## What is being asked
Your answer should hold only the lines from the one containing "Open the text color picker in the editor" through the last line below, copied exactly; pictures stay out.

[Stored records]
::::
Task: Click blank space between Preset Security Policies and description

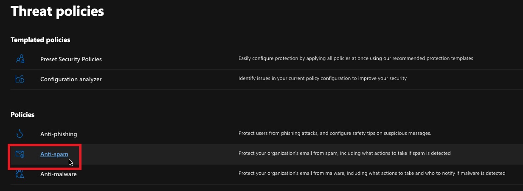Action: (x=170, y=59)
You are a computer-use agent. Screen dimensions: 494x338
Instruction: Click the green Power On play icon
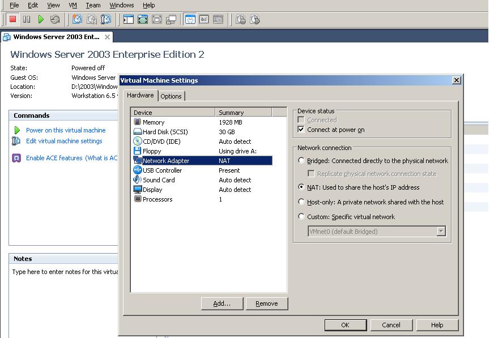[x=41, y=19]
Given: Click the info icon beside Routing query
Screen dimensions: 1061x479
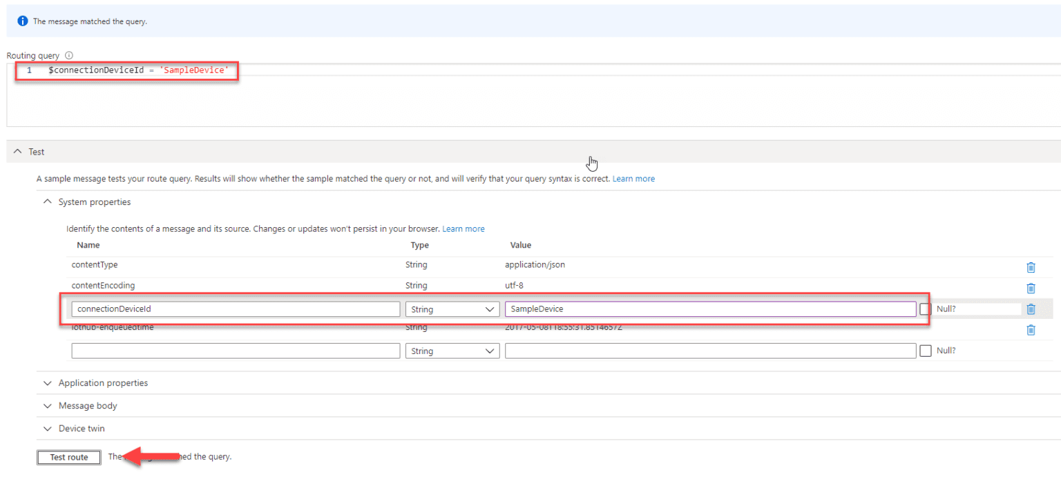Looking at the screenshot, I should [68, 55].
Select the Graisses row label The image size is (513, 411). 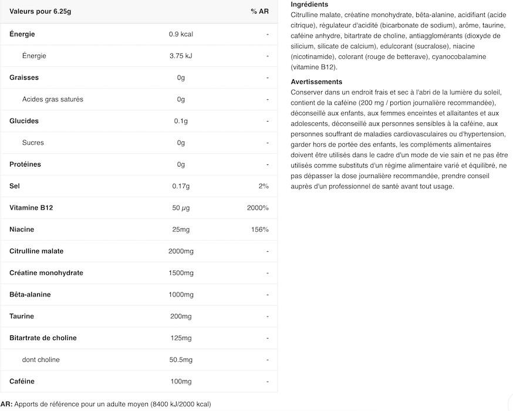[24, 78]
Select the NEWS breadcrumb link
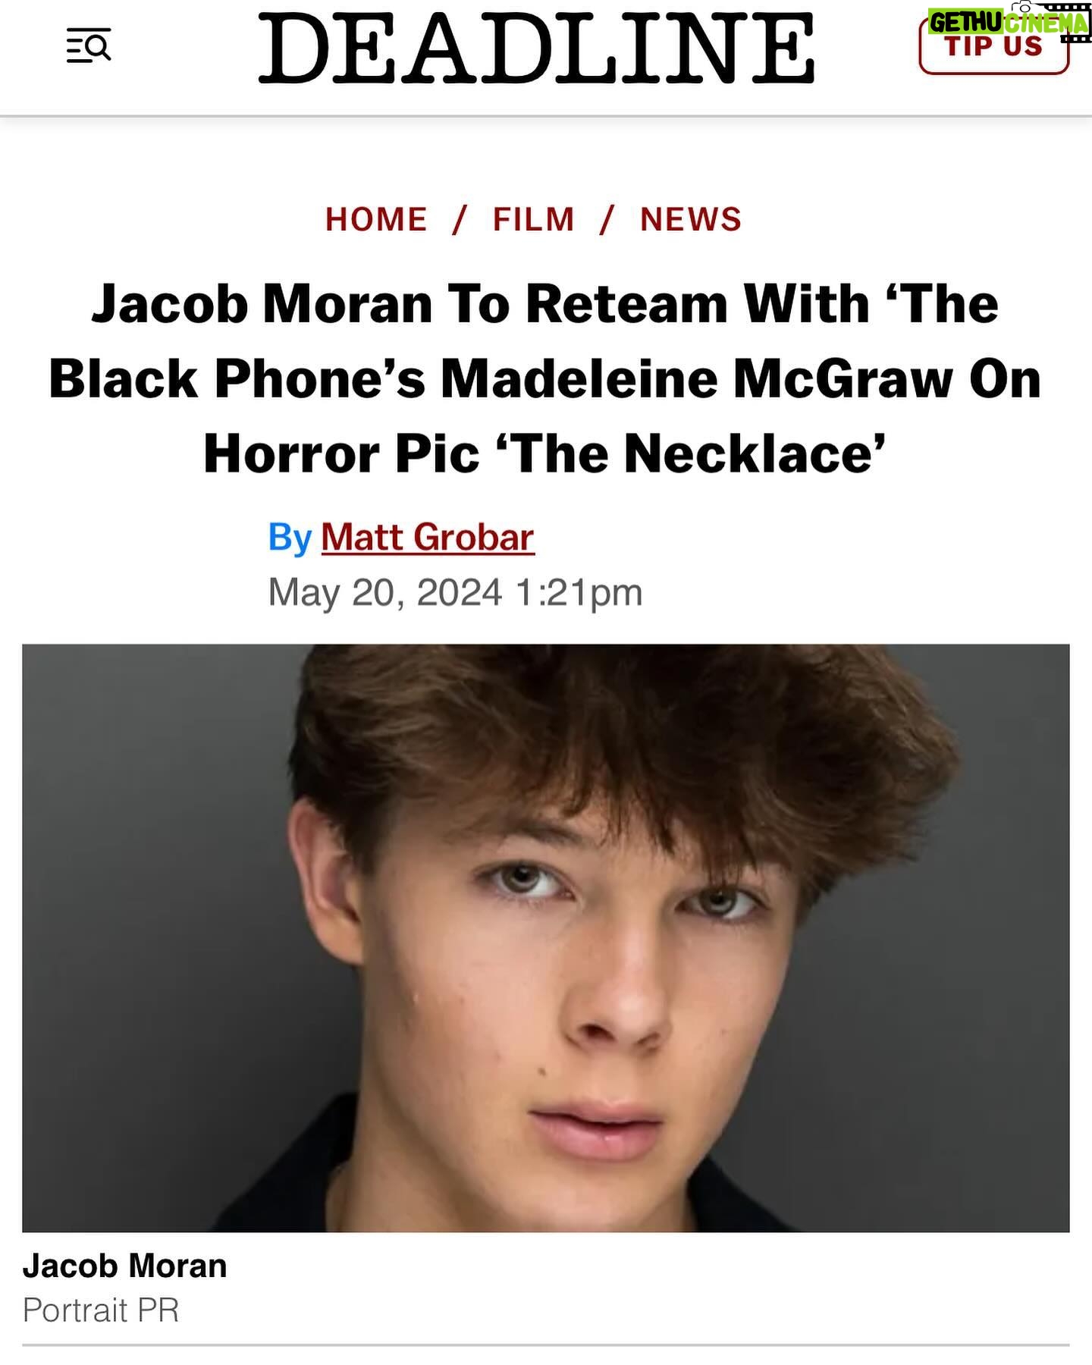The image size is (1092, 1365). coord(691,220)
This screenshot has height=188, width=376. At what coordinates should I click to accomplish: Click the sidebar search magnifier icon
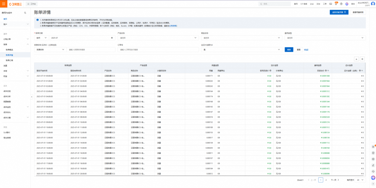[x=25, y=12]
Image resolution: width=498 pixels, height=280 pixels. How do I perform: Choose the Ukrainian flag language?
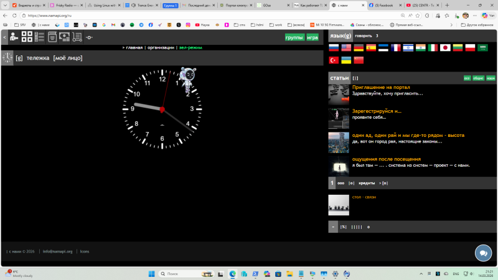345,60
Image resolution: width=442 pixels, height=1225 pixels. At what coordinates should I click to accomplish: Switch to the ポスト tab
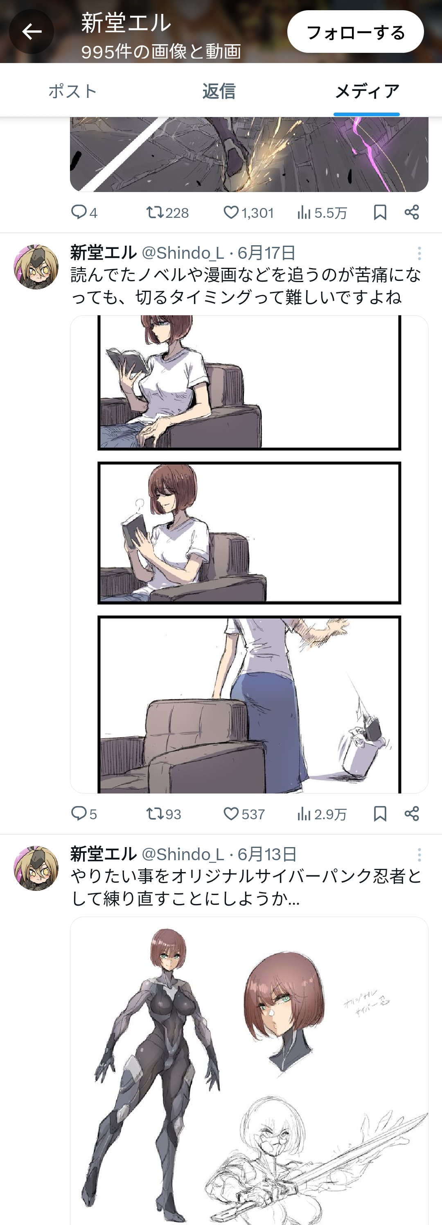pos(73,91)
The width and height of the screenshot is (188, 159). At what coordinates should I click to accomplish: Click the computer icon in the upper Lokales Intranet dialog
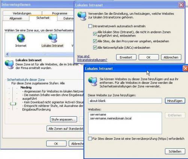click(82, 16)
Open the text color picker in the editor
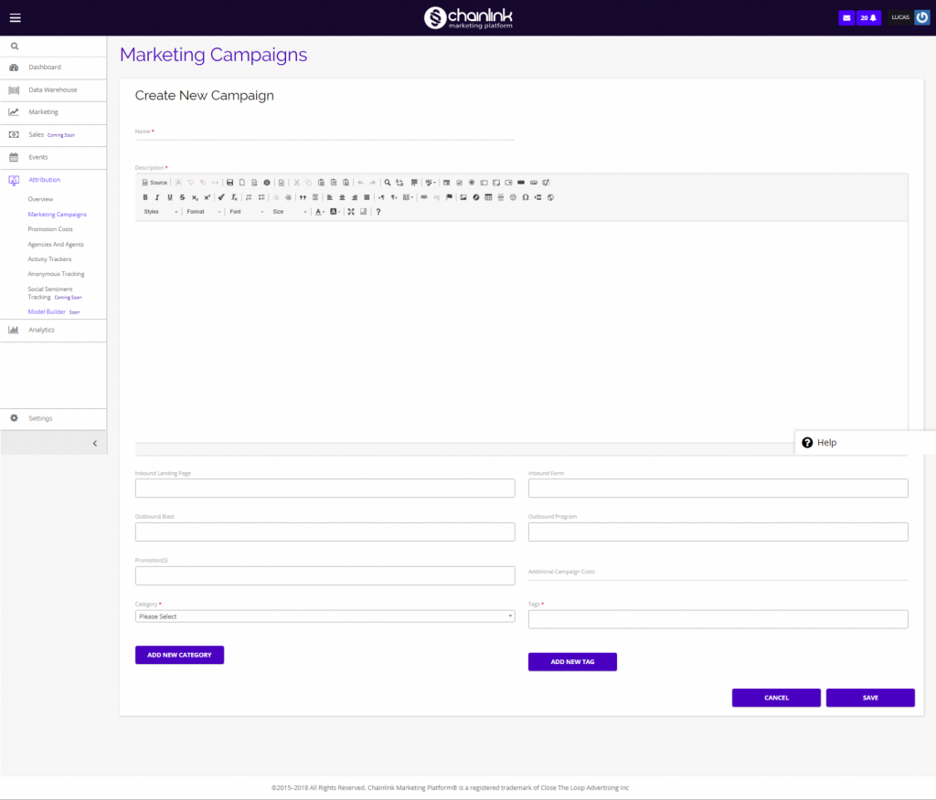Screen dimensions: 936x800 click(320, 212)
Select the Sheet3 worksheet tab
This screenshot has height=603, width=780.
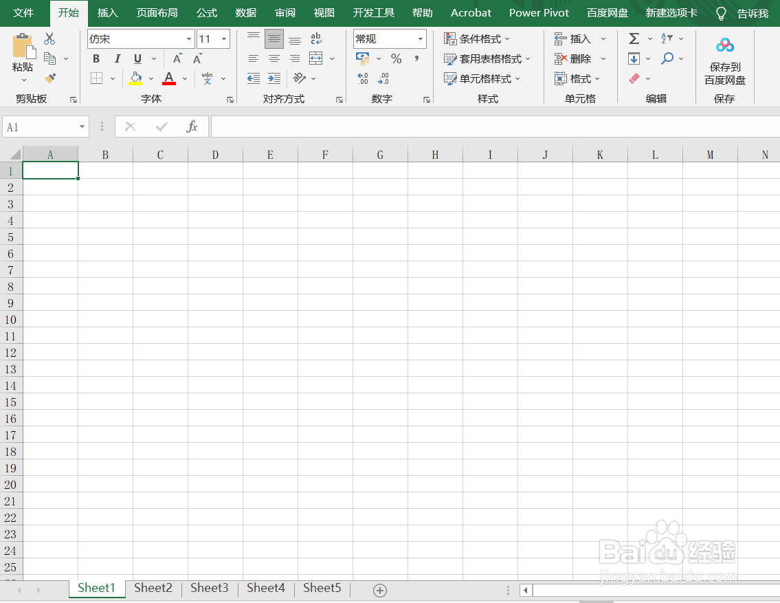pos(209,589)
::::
## Result of the task
Open the text color picker in the editor
Screen dimensions: 936x800 click(320, 212)
Select the Sheet3 worksheet tab
This screenshot has height=603, width=780.
pos(209,589)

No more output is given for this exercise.